On Thursday the $100 billion profit-to-member fund said Reilly is leaving “to pursue external opportunities”. He joined the fund in 2015 and his responsibilities included insurance, investment operations, digital technology, information security and strategy. A replacement has not yet been named.
HESTA chief executive Debby Blakey, who herself announced in February she will be leaving the fund in the second half of this year – also with no replacement yet named –said the “foundations, platforms and capabilities [Reilly] has helped build have had an immense impact on our organisation and on the experience of our members”.
“He has always provided a long-term vision that supports us in improving services for members into the future,” Blakey said.
In June last year the fund announced chief risk officer Andrew Major would move into an advisory role to “work closely with HESTA’s investments leaders and advise on the fund’s investment strategy”.
He was replaced temporarily by Ruvimbo Tagwira as executive – risk, and a global search to find a permanent successor resulted in the appointment of Natalie Alford in November last year.
The departures of Blakey and Reilly follow HESTA’s troubled transition from MUFG to Grow Inc as the fund’s administrator, which saw member services limited for seven weeks and claims that the transition was poorly communicated to members, and resulted in APRA imposing additional licence conditions on the fund over concerns about its risk management and board governance.
APRA said in December 2025 that the transition “resulted in a severe, prolonged disruption to member services and caused direct harm to members” and that it had “identified deficiencies in HESTA’s board governance and management of risks which rendered HESTA inadequately prepared to effectively oversee and manage the transition”.
The following month, HESTA emerged as an investor in Grow, reportedly contributing $20 million of a $40 million capital raising by the administrator. At the time a HESTA spokesperson said the fund had exercised an option to purchase a stake in Grow “to support and enhance the administration services provided to our members, including the development of more personalised experiences.”
Announcing her departure in February, Blakey suggested 10 years was “a very good, sweet spot” for a CEO. Her departure, and now Reilly’s, are part of a wider upheaval in the senior ranks of Australia’s largest super funds, particularly the role of CIO.
AustralianSuper chief investment officer and deputy chief executive Mark Delaney announced in December last year that he will leave the $410 billion fund in. This came a month after AustralianSuper chief operating officer Peter Curtis moved into the newly created role of chief transformation officer; and before that chief financial officer Matt Harrington stepped down, with his LinkedIn profile recording the date as April 2025.
This was the same month Cbus announced its CIO Brett Chatfield would step down. He was replaced by deputy CIO Leigh Gavin. The fund’s deputy CEO, Marianne Walker left the fund in July last year, reportedly for personal reasons.

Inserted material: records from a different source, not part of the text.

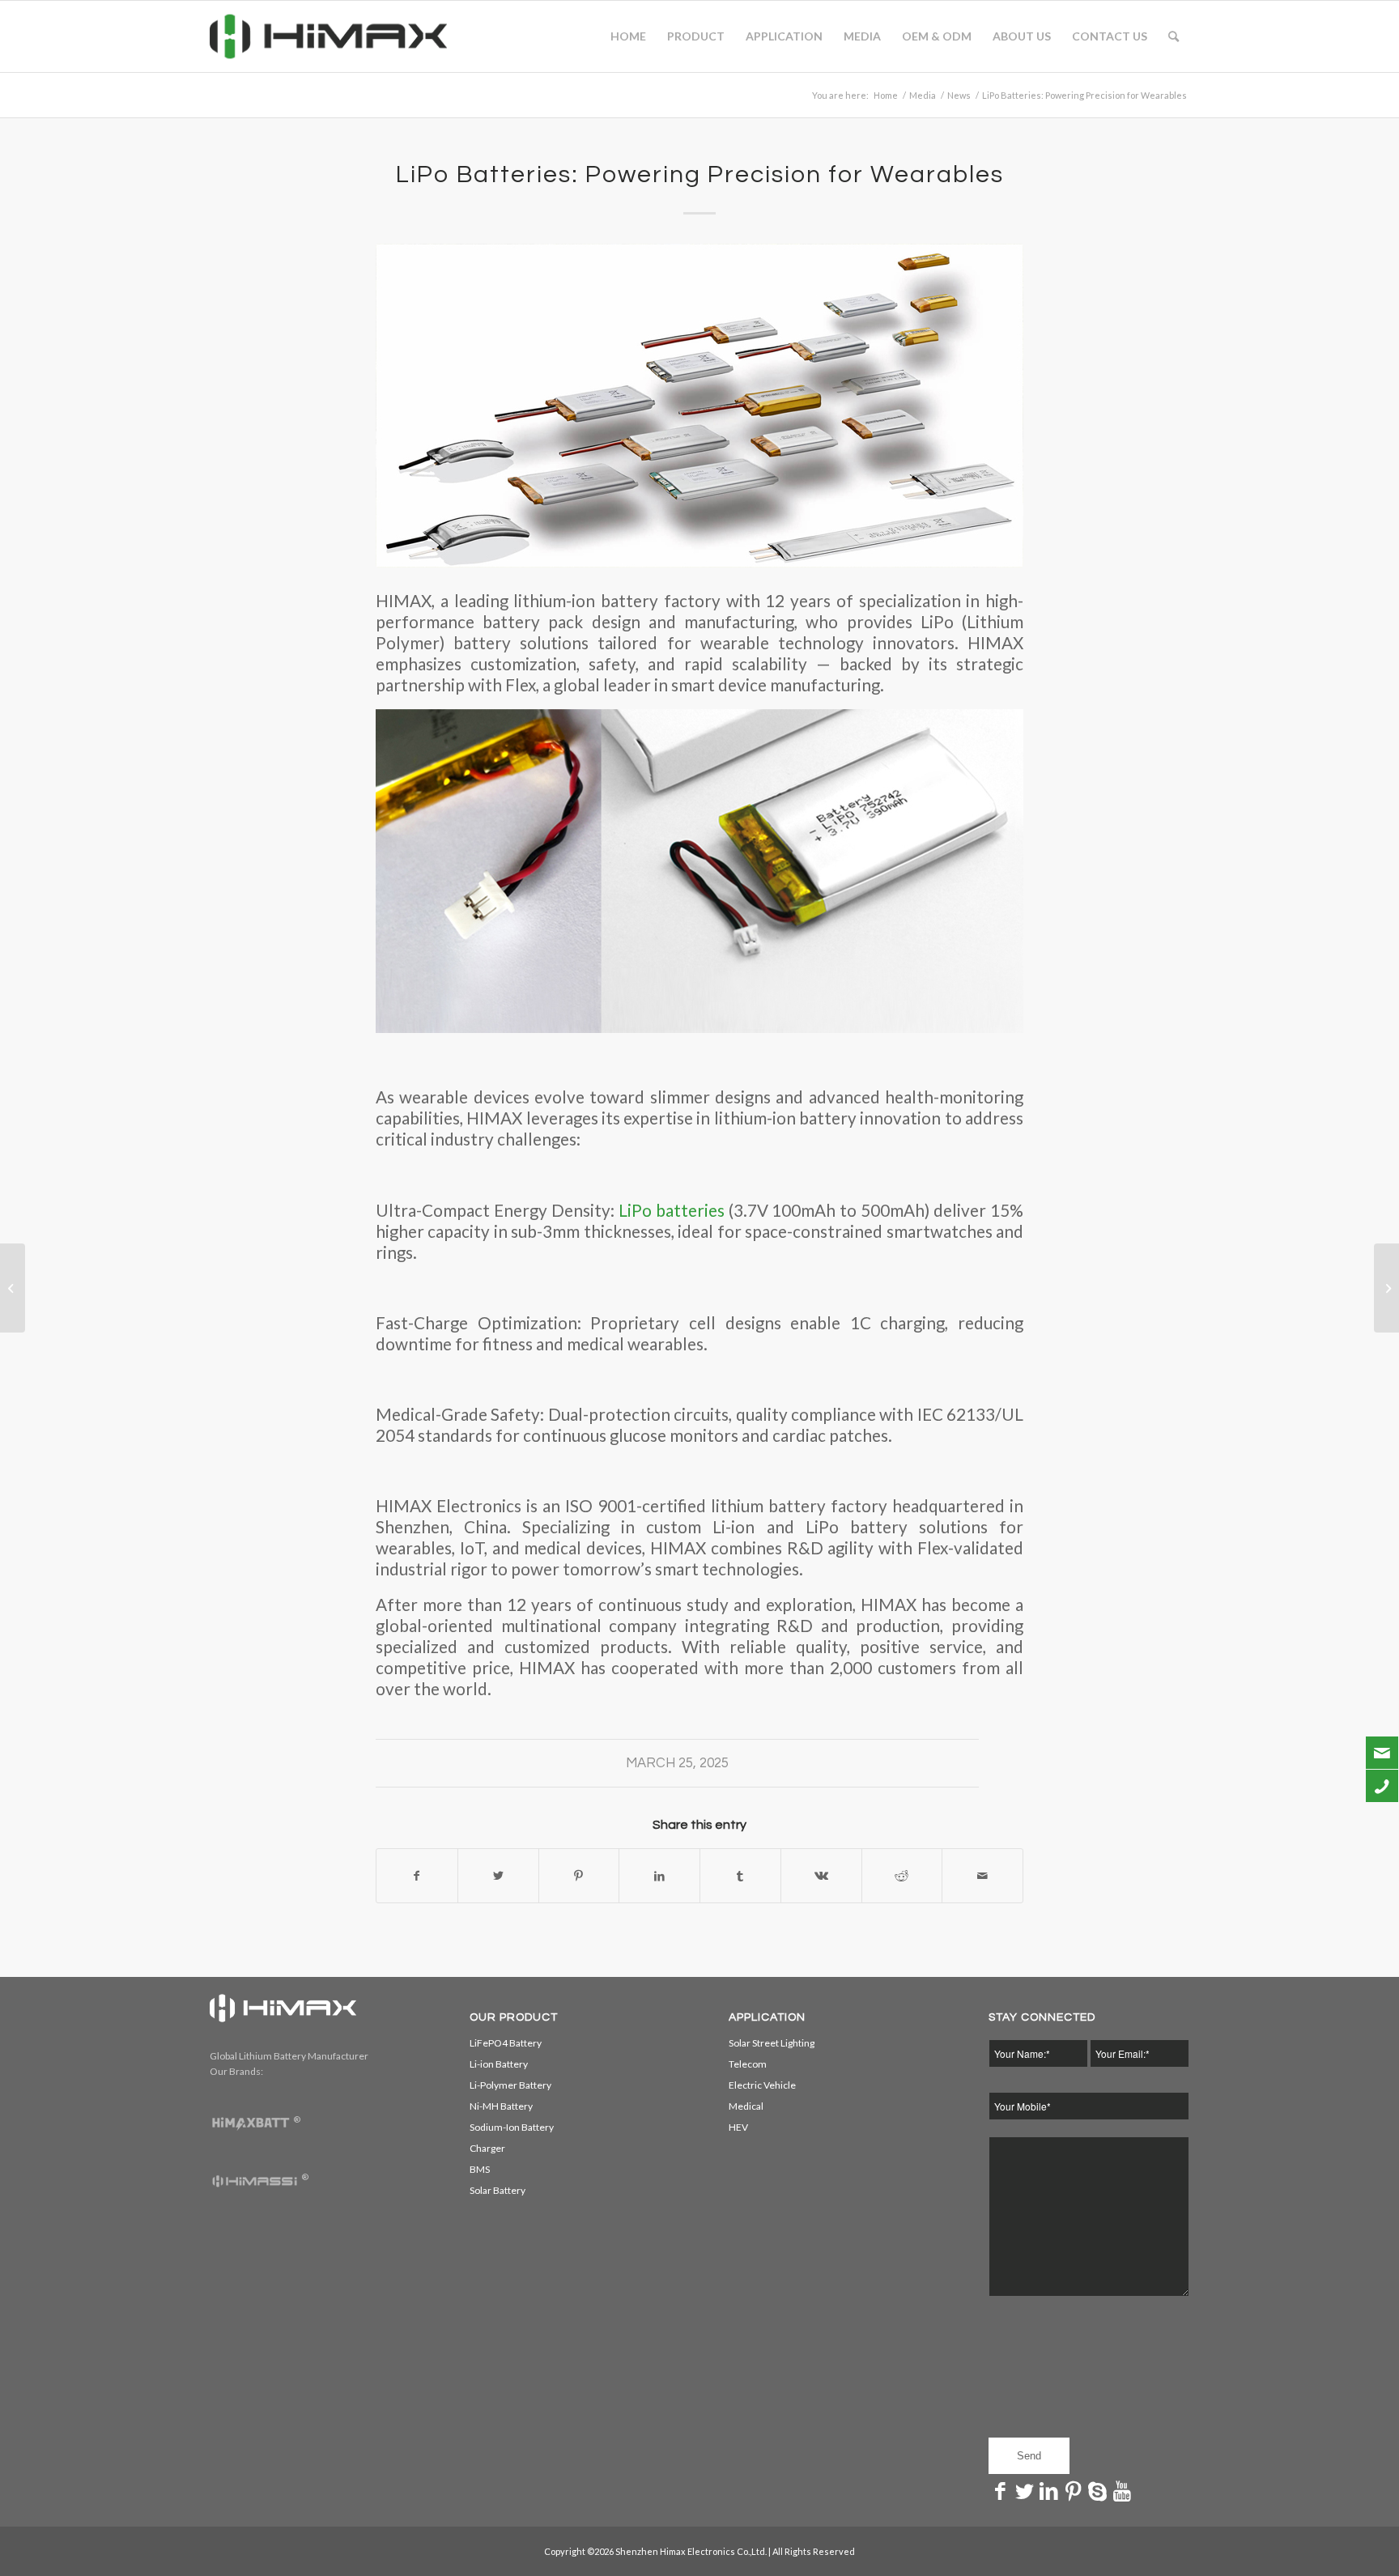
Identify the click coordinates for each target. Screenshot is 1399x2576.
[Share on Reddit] (902, 1875)
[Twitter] (1025, 2490)
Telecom (748, 2064)
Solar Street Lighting (771, 2043)
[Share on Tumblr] (740, 1875)
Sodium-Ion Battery (512, 2127)
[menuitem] (628, 36)
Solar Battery (497, 2190)
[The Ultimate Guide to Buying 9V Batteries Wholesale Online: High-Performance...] (1386, 1288)
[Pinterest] (1073, 2490)
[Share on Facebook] (416, 1875)
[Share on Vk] (821, 1875)
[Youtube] (1122, 2490)
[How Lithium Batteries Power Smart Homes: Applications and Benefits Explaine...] (12, 1288)
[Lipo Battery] (699, 405)
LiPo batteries (669, 1210)
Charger (487, 2148)
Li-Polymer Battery (510, 2085)
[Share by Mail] (982, 1875)
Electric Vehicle (762, 2085)
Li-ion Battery (499, 2064)
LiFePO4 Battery (506, 2043)
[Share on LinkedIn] (659, 1875)
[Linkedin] (1049, 2490)
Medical (746, 2106)
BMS (480, 2169)
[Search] (1173, 36)
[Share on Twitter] (498, 1875)
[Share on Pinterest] (579, 1875)
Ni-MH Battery (501, 2106)
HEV (738, 2127)
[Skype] (1098, 2490)
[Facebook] (1001, 2490)
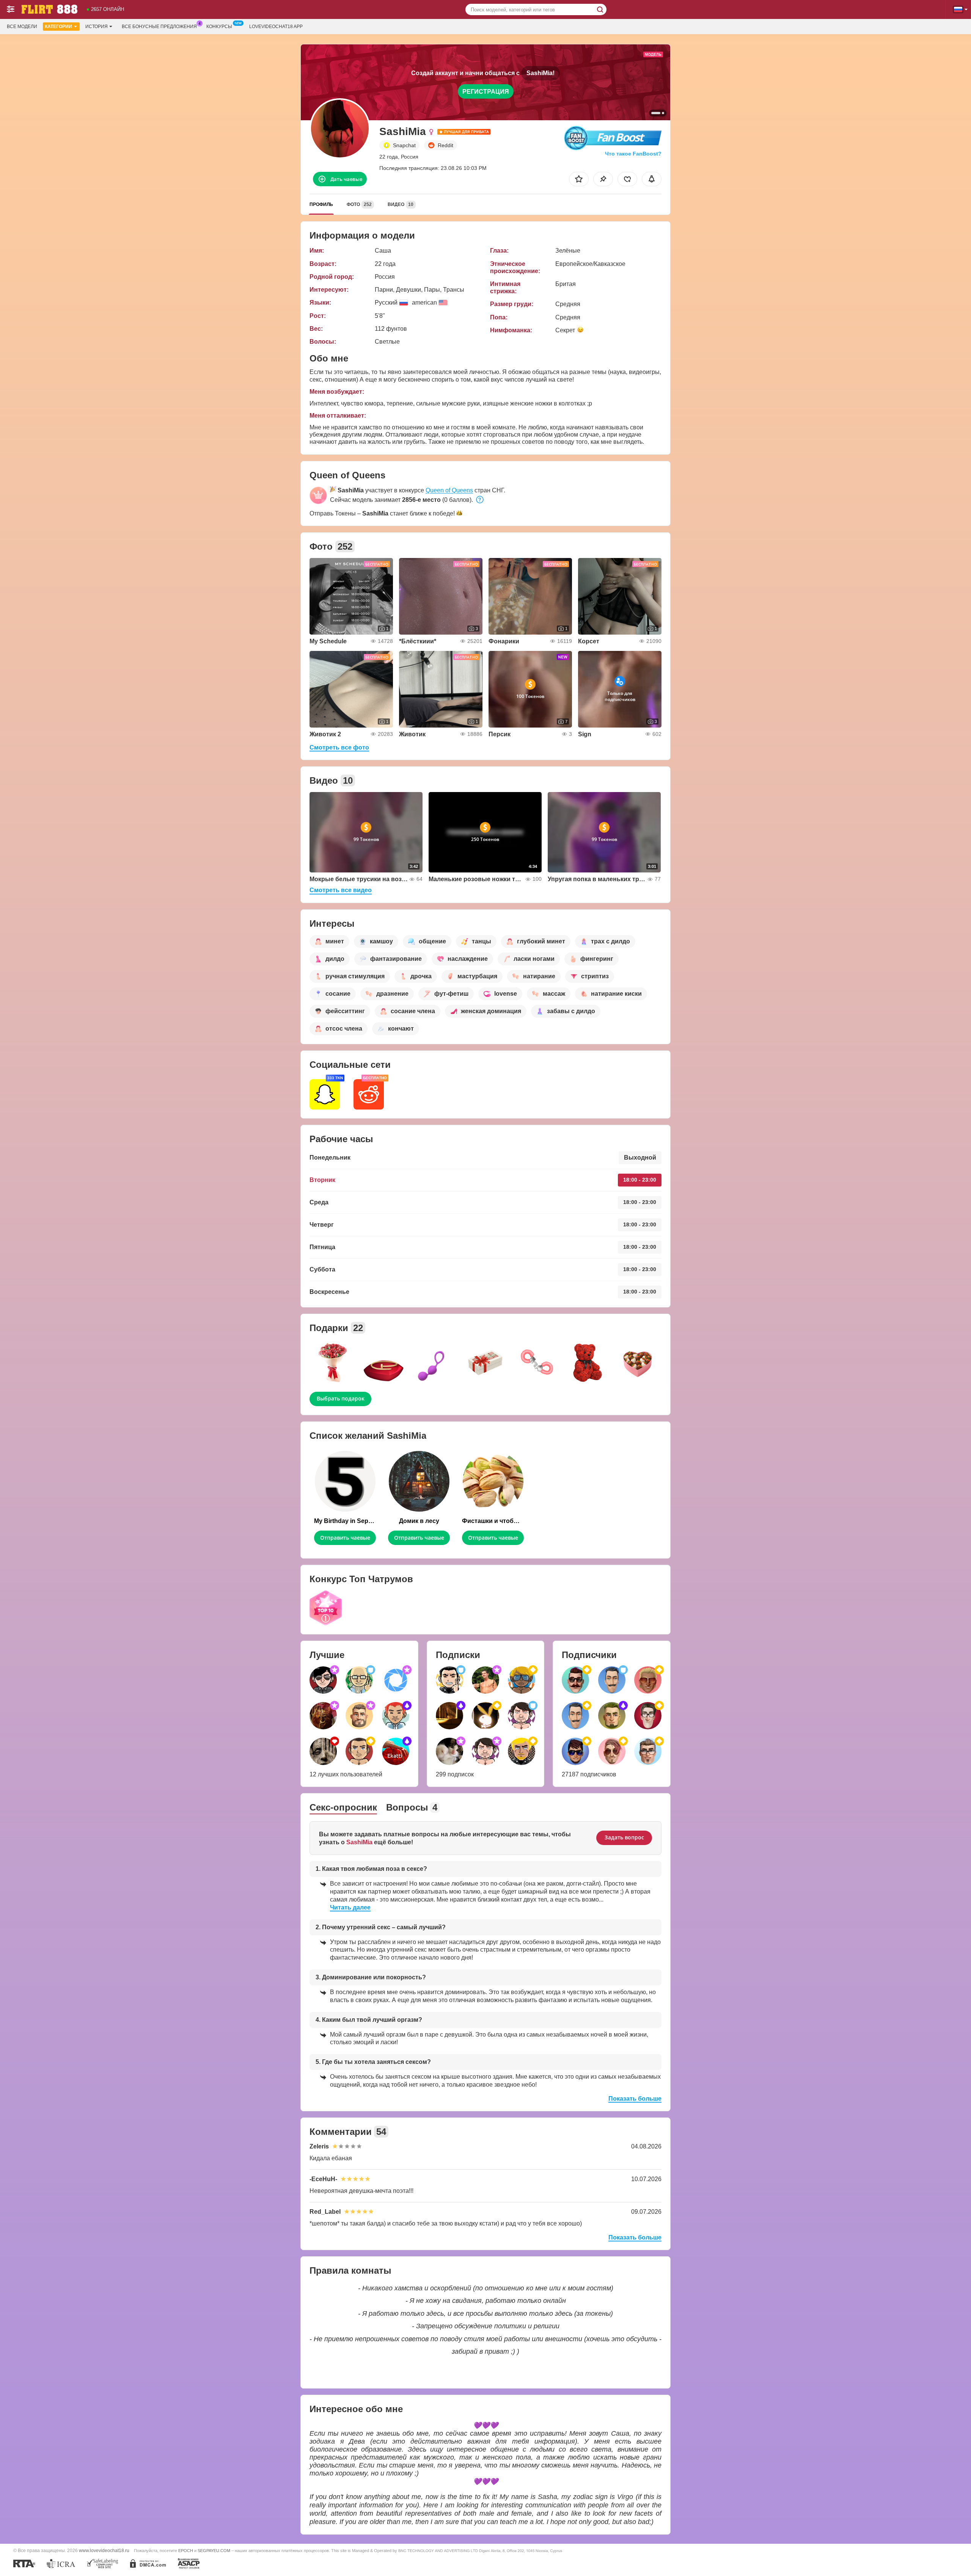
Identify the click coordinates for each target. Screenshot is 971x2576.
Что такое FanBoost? (633, 154)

The $210 billion Aware announced in May last year that CIO Damien Graham was leaving the fund and in October he was replaced by Simon Warner. Graham originally was earmarked to lead the fund’s London office as part of a professional transition to retirement, but in November joined Challenger instead, as group CIO.
And in August 2025 Michael Clancy joined Rest as CIO from Qantas Super, where he’d been chief executive. Clancy’s appointment ended the joint-CIO roles held by Simon Esposito and Kiran Singh, with Esposito subsequently leaving the fund.